● **DOCUMENT EXCERPT**
——————

# Christmas gift ideas for the mailman?



## hillbillygal (Jan 16, 2008)

I'm at a loss this year for what to give our mailman. He is a very good mailman and goes out of his way to do his job well. I remember reading here before that they aren't supposed to receive cash so I was hoping for some good ideas.  

I've read the threads from years past but thought I'd see if any fantastic, new ideas come up.


----------



## soulsurvivor (Jul 4, 2004)

We've had the same mailman for 30+ years. Heck, we graduated high school with him so we know him and his family well. He's same as us and can use cash received as gift cards inside a nice Christmas card addressed to him but no stamp. His sub driver will be working next week, so we went on and gave his gift to him yesterday.


----------



## ldc (Oct 11, 2006)

We used to give canned peaches to our mailman in NJ; years ago in NYC it was only money that would do! And if you didn't pay, you didn't receive mail for months after the holiday! My family learned that one the hard way!

——————

[A block of data]
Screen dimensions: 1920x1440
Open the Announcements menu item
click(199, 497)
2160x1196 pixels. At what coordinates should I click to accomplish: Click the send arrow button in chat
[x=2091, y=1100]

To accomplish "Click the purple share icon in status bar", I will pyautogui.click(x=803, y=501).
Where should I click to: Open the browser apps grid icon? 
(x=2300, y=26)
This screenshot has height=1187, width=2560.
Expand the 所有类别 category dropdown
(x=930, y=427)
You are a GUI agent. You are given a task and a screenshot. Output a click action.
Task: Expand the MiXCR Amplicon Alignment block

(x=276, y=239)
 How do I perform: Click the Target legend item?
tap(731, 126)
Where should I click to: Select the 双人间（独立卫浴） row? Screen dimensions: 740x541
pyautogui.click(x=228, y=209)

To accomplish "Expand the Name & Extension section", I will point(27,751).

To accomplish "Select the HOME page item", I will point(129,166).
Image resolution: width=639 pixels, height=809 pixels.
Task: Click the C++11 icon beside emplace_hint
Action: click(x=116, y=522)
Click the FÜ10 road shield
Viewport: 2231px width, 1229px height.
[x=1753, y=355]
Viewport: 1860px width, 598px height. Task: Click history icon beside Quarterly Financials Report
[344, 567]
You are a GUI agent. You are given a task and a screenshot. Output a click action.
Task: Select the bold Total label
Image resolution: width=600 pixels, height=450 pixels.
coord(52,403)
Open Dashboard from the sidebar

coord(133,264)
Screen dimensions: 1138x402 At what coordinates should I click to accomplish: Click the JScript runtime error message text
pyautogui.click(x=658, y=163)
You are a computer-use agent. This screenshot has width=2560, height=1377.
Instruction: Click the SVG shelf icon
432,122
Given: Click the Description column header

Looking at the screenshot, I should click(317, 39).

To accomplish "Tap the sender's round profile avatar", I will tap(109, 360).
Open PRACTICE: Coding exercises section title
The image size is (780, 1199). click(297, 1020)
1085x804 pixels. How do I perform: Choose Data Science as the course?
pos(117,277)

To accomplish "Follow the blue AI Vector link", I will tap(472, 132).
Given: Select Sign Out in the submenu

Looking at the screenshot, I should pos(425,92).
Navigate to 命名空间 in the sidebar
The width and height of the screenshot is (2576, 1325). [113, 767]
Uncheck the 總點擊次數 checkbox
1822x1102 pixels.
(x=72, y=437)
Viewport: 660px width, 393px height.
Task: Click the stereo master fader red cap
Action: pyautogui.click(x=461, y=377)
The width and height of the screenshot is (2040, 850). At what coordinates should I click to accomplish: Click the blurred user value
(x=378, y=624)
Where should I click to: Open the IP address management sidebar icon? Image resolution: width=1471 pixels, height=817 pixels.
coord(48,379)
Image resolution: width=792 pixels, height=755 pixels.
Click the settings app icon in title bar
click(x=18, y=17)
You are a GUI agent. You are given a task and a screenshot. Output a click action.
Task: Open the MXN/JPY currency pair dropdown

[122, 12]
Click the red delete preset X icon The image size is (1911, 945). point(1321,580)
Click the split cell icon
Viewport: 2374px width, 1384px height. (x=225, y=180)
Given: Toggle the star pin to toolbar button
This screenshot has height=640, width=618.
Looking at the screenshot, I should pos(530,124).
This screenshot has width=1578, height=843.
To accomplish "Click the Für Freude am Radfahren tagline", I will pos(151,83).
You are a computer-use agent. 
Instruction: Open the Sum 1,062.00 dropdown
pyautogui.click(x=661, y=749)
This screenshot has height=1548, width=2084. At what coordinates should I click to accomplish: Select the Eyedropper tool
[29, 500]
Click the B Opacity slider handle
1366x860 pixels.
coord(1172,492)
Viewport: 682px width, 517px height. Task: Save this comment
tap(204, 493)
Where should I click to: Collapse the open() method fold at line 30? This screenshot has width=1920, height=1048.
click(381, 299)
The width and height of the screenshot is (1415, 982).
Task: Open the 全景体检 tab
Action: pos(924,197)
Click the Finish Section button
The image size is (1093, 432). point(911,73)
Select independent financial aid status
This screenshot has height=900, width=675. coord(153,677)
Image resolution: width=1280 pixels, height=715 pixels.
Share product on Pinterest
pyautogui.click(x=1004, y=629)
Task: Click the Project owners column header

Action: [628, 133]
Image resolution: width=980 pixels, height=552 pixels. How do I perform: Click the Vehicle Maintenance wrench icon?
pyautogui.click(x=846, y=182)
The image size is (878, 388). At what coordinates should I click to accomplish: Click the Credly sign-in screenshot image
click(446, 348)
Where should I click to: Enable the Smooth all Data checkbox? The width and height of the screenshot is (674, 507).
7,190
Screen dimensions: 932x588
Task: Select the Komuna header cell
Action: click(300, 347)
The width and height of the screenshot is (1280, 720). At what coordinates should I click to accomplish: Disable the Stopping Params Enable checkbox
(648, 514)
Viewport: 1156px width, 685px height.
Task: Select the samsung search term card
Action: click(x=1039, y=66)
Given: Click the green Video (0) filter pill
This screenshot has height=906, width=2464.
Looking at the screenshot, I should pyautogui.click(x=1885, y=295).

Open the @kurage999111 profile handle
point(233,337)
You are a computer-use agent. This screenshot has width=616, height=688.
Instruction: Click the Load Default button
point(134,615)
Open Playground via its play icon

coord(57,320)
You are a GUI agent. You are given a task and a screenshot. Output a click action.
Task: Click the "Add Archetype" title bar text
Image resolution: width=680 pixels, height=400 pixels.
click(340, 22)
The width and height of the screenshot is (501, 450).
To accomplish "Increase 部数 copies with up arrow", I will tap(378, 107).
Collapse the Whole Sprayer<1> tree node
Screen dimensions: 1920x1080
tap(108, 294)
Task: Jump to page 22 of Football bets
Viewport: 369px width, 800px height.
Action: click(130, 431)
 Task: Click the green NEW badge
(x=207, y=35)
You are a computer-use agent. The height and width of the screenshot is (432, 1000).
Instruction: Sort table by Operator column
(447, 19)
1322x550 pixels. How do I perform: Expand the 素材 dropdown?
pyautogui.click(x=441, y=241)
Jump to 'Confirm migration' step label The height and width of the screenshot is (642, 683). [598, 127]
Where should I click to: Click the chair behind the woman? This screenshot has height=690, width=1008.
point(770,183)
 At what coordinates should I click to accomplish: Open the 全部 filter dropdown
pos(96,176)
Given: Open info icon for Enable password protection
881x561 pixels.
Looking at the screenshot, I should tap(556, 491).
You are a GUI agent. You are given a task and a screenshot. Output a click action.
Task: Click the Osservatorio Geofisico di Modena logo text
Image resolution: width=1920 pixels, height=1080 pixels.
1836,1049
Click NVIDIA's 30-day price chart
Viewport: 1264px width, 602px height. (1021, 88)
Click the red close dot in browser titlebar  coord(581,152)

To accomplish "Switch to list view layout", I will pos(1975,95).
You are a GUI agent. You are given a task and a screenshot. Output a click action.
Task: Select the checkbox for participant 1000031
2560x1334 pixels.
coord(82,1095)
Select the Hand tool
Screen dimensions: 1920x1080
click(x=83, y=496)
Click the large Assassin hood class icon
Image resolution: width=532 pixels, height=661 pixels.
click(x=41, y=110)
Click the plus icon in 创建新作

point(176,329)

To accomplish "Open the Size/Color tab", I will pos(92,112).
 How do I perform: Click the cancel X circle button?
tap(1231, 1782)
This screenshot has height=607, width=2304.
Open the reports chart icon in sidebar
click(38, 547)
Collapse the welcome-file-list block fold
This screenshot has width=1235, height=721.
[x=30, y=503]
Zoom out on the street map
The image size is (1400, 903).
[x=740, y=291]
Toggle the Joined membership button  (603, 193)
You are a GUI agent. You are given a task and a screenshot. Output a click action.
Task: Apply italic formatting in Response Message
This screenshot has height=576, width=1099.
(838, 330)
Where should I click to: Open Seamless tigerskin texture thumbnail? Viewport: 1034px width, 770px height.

——————

● **WORK TO COMPLETE**
a) Answer these questions about the forum thread:
(i) What does hillbillygal remember reading about mail carriers receiving cash?
(ii) For how long has soulsurvivor had the same mailman?
(iii) What did ldc's family use to give their mailman in NJ?
b) Duplicate the part of the forum thread between "We've had the" and "(Oct 11, 2006)", inclusive.
The entries have nothing to do with the forum thread.

● **THE REPLIES**
a)
(i) They aren't supposed to receive cash.
(ii) 30+ years.
(iii) Canned peaches.

b)
We've had the same mailman for 30+ years. Heck, we graduated high school with him so we know him and his family well. He's same as us and can use cash received as gift cards inside a nice Christmas card addressed to him but no stamp. His sub driver will be working next week, so we went on and gave his gift to him yesterday.


----------



## ldc (Oct 11, 2006)